I've been scaring myself with this collection of stories lately: http://www.childbirth.org/articles/stories/collections/index.html. I'm totally impressed by the first story by the 18-year-old who had a virtually unmedicated first birth, and was so well educated about what she would experience and what was good for her that she was able to fight back when hospital staff tried to intervene in non-helpful ways. She's awesome.
I don't understand why in so many cases, women did encounter hospital staff who were nasty or unhelpful (stripping the membranes without the mother's consent, yelling at the mother, unrequested episiotomies, cutting the cord too early, unrequested circumcisions, etc.). In every case, the mother had her and her child's best interests at heart, and it seems wrong that she would have to fight staff who are supposed to have the same priorities. Not to mention, she's in pain and tired, and fighting antagonistic doctors and nurses just saps her strength. I wish hospitals were more supportive of women's desire to have control over their births, more hands-off, more patient.
I wish insurance covered more stuff, too. A lot of the stories are by women living in Canada or the UK, where health insurance covers not only your hospital stay during labor and birth, but your doula to help you through labor, a home visit by a nurse every day for the first week, and a mother's helper who actually lives with you for the first two weeks and does housework, babysitting, cooking, whatever you need 10 hours a day, so you can just rest and bond with your newborn. I was amazed to read that. Almost makes me want to move to Canada to have my kids, if I ever have kids.

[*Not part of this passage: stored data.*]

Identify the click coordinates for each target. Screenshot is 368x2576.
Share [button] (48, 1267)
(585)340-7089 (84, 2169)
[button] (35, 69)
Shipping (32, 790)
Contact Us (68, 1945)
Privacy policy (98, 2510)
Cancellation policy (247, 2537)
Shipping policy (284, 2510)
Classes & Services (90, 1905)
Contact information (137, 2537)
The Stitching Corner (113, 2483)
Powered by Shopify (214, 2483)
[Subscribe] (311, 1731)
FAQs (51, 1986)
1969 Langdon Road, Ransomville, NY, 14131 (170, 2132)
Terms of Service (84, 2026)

I am reading the stories as a sort of preparation - I figure it can only help to know what other women's experiences were like, and might give me some valuable information about what to watch out for - but I'm not sure I'll ever be a mother. I've never tried to get pregnant. For all I know, I'm infertile, or will be too old by the time I'm married. So I'm trying to prepare, without hoping or expecting that motherhood will ever actually happen to me. From what I've read so far, I know I'd like to be at home without medication for as long as possible, and then go minimal with the drugs - not due to some bizarre masochism, but just because epidurals slow down labor so much, and lead to C-sections. Some days I feel oddly cheerful and confident that I will be able to do this. Other days I feel panicked and think, I will never have the strength, I'll end up exhausted, sobbing, and C-sected. Errrrrrgh.